ドクター時任は恋愛中毒
◆不安な夜
昼食の時間帯は、もっとも忙しくなる栄養部。
そのオフィスは、病院食を調理する広い厨房とつながっていて、すぐに行き来ができる構造になっている。
もうすぐ午後一時になろうとしている現在、先輩方は、食事を終えた患者さんがどれくらい料理を残しているのか、という調査のため厨房に入っていて、オフィスには私一人。
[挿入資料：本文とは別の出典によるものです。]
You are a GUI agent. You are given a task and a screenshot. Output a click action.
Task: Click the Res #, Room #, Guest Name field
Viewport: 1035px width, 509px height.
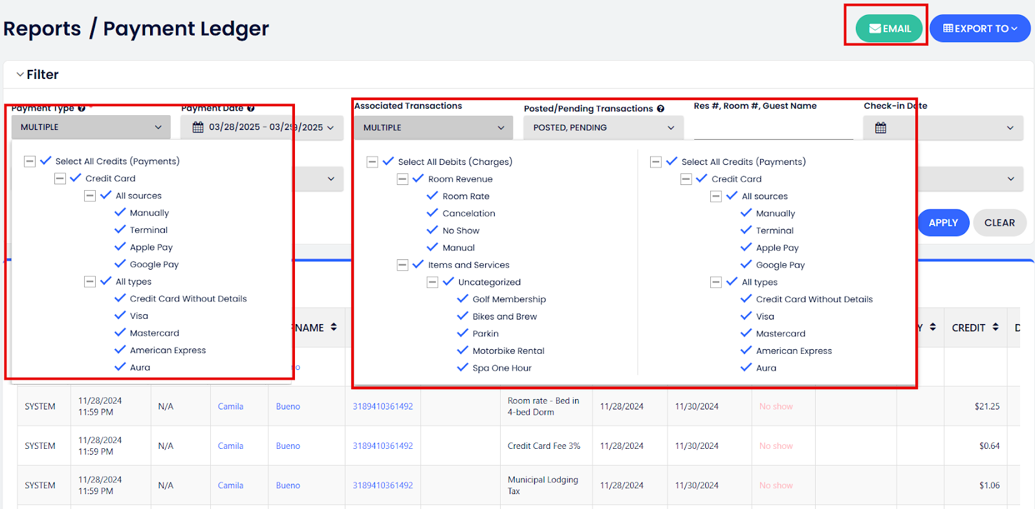tap(773, 129)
研修も今日で終わりで、月が替わったらいよいよ本採用になるため、上司に提出するレポートをまとめる時間にしていいよと言われ、ひとりデスクに向かっているのだ。
ゆうべたっぷり寝たおかげで頭は冴えていて、レポートはさくさく進んでいたのだけれど……。
コンコン、と扉がノックされ、私はペンの動きを止める。
ドアの方を見つめていると、「失礼します」と言いながらぬっと現れたのは、意外な人物で。
「と、時任先生……!」
昨夜のことがあってから、顔を合わせるのは初めてだ。
彼に深入りしてはいけないと思ったはずなのに、その姿を見ただけで心臓は勝手に飛び上がってじわじわ頬が熱くなる。
いったい、ここに何の用だろう。